Customer is running Exchange 2010 with NetBackup for backup. At some point the backup stalled and the Exchange server (passive node) froze. Only hard reboot turned the node back to life.
After lots of troubleshooting it turned out that there were several million (small) log files located in C:\Program Files\Veritas\NetBackup\online_util\ which caused the backup to freeze.
The problem is… how do you remove so many files from a (local) hard disk? A command prompt or Windows Explorer is generally speaking not a good idea, but you can do this with PowerShell.
First load the file into an array with this command:
$Logfiles = [System.IO.Directory]::GetFiles("C:\Program Files\VERITAS\NetBackup\online_util\_fi_cntl", "*.*")

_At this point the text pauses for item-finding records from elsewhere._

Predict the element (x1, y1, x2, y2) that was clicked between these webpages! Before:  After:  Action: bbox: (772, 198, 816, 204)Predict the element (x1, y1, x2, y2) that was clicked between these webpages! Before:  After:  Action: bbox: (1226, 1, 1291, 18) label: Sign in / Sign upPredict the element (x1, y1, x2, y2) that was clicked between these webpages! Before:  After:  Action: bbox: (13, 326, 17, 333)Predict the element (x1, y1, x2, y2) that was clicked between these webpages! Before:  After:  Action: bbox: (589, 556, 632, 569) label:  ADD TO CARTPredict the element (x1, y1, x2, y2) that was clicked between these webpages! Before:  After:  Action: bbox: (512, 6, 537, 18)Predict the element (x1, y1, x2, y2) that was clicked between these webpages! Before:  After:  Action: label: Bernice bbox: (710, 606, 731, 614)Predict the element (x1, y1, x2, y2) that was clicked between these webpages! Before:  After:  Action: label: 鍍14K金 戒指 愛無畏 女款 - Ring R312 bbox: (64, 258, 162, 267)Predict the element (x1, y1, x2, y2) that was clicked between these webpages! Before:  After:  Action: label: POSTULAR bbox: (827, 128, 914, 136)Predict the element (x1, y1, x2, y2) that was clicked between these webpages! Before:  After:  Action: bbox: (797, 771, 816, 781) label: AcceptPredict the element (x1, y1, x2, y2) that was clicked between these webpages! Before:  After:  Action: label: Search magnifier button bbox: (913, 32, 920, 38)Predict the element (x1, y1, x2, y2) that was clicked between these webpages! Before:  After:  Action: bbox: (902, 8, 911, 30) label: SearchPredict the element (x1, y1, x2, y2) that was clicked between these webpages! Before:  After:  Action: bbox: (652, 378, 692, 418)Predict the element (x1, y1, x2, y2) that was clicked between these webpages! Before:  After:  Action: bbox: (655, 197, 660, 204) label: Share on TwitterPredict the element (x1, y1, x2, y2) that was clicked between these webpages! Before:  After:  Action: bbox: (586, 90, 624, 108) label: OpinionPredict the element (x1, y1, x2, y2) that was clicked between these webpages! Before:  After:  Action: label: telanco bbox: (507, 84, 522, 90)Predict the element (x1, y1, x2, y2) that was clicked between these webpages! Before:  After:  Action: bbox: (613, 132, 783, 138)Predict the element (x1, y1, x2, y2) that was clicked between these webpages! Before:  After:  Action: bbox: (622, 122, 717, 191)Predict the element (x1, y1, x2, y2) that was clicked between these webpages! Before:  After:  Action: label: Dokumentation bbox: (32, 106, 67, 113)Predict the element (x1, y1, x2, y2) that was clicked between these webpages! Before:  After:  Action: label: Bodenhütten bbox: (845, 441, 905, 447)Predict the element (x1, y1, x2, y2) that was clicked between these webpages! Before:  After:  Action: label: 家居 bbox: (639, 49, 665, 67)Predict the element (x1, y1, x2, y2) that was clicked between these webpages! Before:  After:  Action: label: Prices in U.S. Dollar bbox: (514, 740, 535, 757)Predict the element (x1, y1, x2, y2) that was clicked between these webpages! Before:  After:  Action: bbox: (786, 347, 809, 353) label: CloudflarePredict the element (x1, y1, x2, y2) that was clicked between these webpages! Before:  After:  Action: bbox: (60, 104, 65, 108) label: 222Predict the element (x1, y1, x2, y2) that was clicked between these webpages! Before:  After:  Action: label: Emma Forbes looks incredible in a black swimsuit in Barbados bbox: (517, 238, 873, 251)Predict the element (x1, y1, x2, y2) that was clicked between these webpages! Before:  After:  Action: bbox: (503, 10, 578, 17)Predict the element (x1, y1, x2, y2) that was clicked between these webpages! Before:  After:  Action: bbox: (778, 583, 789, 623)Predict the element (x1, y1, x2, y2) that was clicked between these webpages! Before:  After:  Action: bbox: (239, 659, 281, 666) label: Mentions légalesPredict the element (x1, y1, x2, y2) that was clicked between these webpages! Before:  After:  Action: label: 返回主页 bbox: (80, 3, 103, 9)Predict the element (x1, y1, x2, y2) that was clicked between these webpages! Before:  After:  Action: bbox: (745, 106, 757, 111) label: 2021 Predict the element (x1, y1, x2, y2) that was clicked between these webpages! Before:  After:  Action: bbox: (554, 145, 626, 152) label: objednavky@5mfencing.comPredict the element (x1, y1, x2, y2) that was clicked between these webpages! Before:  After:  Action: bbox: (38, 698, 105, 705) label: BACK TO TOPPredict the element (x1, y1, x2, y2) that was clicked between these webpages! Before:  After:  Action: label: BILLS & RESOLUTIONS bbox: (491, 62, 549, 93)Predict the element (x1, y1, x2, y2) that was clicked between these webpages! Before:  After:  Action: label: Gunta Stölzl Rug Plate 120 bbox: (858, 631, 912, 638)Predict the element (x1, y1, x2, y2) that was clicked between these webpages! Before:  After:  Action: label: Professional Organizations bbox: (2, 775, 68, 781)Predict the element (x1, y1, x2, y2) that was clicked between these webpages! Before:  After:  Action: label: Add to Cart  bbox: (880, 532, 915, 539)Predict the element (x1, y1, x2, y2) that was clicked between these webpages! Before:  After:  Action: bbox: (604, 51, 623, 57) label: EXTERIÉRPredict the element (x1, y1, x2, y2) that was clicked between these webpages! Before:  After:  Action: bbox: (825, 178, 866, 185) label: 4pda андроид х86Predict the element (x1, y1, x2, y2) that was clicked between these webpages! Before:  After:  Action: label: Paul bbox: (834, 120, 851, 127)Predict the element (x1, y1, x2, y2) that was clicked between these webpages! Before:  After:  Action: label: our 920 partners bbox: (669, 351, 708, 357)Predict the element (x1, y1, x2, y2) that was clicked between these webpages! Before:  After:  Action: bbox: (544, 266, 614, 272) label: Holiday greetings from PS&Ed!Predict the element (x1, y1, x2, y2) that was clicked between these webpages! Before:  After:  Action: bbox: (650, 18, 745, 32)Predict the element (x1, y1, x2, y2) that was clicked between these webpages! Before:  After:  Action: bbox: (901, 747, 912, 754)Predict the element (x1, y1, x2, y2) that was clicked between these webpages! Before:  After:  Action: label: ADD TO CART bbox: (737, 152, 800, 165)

It took approx. 3 minutes to load all files in the $Logfiles array.
To remove the first 100,000 files and determin the time needed the following commands was used:
a=get-date;$Logfiles[0..99999]|%{[System.IO.file]::delete($_)}; $b=get-date
This took only 61 seconds. Disk activity never came over 15%
As a side note: The admins also tried it using a command prompt and a standard del command, this took approx. 53 minutes to remove 100,000 files.
A second batch with 2,000,000 logfiles took 1500 seconds (15 minutes) to remove. Disk activity however kept raising during this 15 minutes up to 100%. To prevent too many issues with (disk) performance customer decided to remove the logfiles in batches of 500,000 items until all logfiles are removed.